__Task objective__: Please copy all of the records exactly, leaving nothing out.

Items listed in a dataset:
+++

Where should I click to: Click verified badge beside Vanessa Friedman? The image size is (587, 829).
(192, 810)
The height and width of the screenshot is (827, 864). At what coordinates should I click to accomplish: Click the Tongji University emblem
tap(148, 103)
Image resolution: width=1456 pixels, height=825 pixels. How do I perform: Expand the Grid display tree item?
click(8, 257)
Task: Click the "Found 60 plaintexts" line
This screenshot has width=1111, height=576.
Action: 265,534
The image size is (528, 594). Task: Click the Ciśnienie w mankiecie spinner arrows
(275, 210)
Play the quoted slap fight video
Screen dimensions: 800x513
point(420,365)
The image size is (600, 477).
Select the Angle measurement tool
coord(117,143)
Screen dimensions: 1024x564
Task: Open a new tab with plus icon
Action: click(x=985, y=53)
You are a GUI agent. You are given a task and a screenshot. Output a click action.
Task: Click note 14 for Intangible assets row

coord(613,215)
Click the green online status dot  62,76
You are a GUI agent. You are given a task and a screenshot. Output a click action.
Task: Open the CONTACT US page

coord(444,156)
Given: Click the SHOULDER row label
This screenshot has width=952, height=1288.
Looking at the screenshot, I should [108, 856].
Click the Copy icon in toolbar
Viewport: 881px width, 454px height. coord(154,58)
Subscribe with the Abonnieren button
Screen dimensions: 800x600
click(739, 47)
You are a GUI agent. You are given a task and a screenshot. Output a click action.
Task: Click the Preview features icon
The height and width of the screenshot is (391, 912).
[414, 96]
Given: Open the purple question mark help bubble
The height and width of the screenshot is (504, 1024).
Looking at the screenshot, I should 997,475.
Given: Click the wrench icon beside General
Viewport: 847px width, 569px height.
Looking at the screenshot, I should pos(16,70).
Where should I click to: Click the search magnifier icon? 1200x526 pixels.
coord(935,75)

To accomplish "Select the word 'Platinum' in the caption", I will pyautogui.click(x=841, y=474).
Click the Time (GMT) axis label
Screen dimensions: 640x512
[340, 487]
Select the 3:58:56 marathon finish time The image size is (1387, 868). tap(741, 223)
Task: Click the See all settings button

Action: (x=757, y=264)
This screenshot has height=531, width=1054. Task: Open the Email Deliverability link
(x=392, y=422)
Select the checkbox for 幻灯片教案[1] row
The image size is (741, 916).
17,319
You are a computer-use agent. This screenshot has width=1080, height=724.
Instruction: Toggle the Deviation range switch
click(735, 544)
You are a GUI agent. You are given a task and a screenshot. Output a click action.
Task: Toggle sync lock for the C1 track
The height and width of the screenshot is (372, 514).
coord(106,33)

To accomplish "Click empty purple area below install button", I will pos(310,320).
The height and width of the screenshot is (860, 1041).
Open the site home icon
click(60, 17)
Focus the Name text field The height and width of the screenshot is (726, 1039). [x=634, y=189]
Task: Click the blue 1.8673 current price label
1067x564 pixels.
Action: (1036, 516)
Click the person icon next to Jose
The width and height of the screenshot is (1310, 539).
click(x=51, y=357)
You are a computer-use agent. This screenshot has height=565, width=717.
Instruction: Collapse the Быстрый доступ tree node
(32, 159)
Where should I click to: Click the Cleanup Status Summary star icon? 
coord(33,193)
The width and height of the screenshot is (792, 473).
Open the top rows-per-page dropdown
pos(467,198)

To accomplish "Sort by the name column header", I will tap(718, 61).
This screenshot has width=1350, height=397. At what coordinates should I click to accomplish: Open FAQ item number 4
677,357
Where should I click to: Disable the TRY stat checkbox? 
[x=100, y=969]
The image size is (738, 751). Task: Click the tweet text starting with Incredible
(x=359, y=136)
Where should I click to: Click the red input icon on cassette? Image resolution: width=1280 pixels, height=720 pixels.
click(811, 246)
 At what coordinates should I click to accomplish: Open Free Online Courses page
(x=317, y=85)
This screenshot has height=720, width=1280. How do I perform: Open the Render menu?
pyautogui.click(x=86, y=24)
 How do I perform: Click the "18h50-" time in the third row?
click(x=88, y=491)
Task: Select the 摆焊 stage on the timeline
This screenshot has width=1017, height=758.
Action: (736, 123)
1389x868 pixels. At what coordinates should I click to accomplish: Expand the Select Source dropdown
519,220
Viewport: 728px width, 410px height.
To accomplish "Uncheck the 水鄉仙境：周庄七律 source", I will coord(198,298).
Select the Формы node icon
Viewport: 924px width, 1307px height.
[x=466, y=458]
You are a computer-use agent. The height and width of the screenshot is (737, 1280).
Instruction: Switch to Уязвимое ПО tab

+++

__Answer area__:
Where should I click to: Click verified badge beside Vanessa Friedman? The image size is (587, 829).
(192, 810)
The height and width of the screenshot is (827, 864). At what coordinates should I click to accomplish: Click the Tongji University emblem
tap(148, 103)
Image resolution: width=1456 pixels, height=825 pixels. How do I perform: Expand the Grid display tree item?
click(8, 257)
Task: Click the "Found 60 plaintexts" line
This screenshot has width=1111, height=576.
Action: 265,534
The image size is (528, 594). Task: Click the Ciśnienie w mankiecie spinner arrows
(275, 210)
Play the quoted slap fight video
Screen dimensions: 800x513
point(420,365)
The image size is (600, 477).
Select the Angle measurement tool
coord(117,143)
Screen dimensions: 1024x564
Task: Open a new tab with plus icon
Action: click(x=985, y=53)
You are a GUI agent. You are given a task and a screenshot. Output a click action.
Task: Click note 14 for Intangible assets row

coord(613,215)
Click the green online status dot  62,76
You are a GUI agent. You are given a task and a screenshot. Output a click action.
Task: Open the CONTACT US page

coord(444,156)
Given: Click the SHOULDER row label
This screenshot has width=952, height=1288.
Looking at the screenshot, I should [108, 856].
Click the Copy icon in toolbar
Viewport: 881px width, 454px height. coord(154,58)
Subscribe with the Abonnieren button
Screen dimensions: 800x600
click(739, 47)
You are a GUI agent. You are given a task and a screenshot. Output a click action.
Task: Click the Preview features icon
The height and width of the screenshot is (391, 912).
[414, 96]
Given: Open the purple question mark help bubble
The height and width of the screenshot is (504, 1024).
Looking at the screenshot, I should 997,475.
Given: Click the wrench icon beside General
Viewport: 847px width, 569px height.
Looking at the screenshot, I should pos(16,70).
Where should I click to: Click the search magnifier icon? 1200x526 pixels.
coord(935,75)

To accomplish "Select the word 'Platinum' in the caption", I will pyautogui.click(x=841, y=474).
Click the Time (GMT) axis label
Screen dimensions: 640x512
[340, 487]
Select the 3:58:56 marathon finish time The image size is (1387, 868). tap(741, 223)
Task: Click the See all settings button

Action: (x=757, y=264)
This screenshot has height=531, width=1054. Task: Open the Email Deliverability link
(x=392, y=422)
Select the checkbox for 幻灯片教案[1] row
The image size is (741, 916).
17,319
You are a computer-use agent. This screenshot has width=1080, height=724.
Instruction: Toggle the Deviation range switch
click(735, 544)
You are a GUI agent. You are given a task and a screenshot. Output a click action.
Task: Toggle sync lock for the C1 track
The height and width of the screenshot is (372, 514).
coord(106,33)

To accomplish "Click empty purple area below install button", I will pos(310,320).
The height and width of the screenshot is (860, 1041).
Open the site home icon
click(60, 17)
Focus the Name text field The height and width of the screenshot is (726, 1039). [x=634, y=189]
Task: Click the blue 1.8673 current price label
1067x564 pixels.
Action: (1036, 516)
Click the person icon next to Jose
The width and height of the screenshot is (1310, 539).
click(x=51, y=357)
You are a computer-use agent. This screenshot has height=565, width=717.
Instruction: Collapse the Быстрый доступ tree node
(32, 159)
Where should I click to: Click the Cleanup Status Summary star icon? 
coord(33,193)
The width and height of the screenshot is (792, 473).
Open the top rows-per-page dropdown
pos(467,198)

To accomplish "Sort by the name column header", I will tap(718, 61).
This screenshot has width=1350, height=397. At what coordinates should I click to accomplish: Open FAQ item number 4
677,357
Where should I click to: Disable the TRY stat checkbox? 
[x=100, y=969]
The image size is (738, 751). Task: Click the tweet text starting with Incredible
(x=359, y=136)
Where should I click to: Click the red input icon on cassette? Image resolution: width=1280 pixels, height=720 pixels.
click(811, 246)
 At what coordinates should I click to accomplish: Open Free Online Courses page
(x=317, y=85)
This screenshot has height=720, width=1280. How do I perform: Open the Render menu?
pyautogui.click(x=86, y=24)
 How do I perform: Click the "18h50-" time in the third row?
click(x=88, y=491)
Task: Select the 摆焊 stage on the timeline
This screenshot has width=1017, height=758.
Action: (736, 123)
1389x868 pixels. At what coordinates should I click to accomplish: Expand the Select Source dropdown
519,220
Viewport: 728px width, 410px height.
To accomplish "Uncheck the 水鄉仙境：周庄七律 source", I will coord(198,298).
Select the Формы node icon
Viewport: 924px width, 1307px height.
[x=466, y=458]
You are a computer-use agent. The height and width of the screenshot is (737, 1280).
Instruction: Switch to Уязвимое ПО tab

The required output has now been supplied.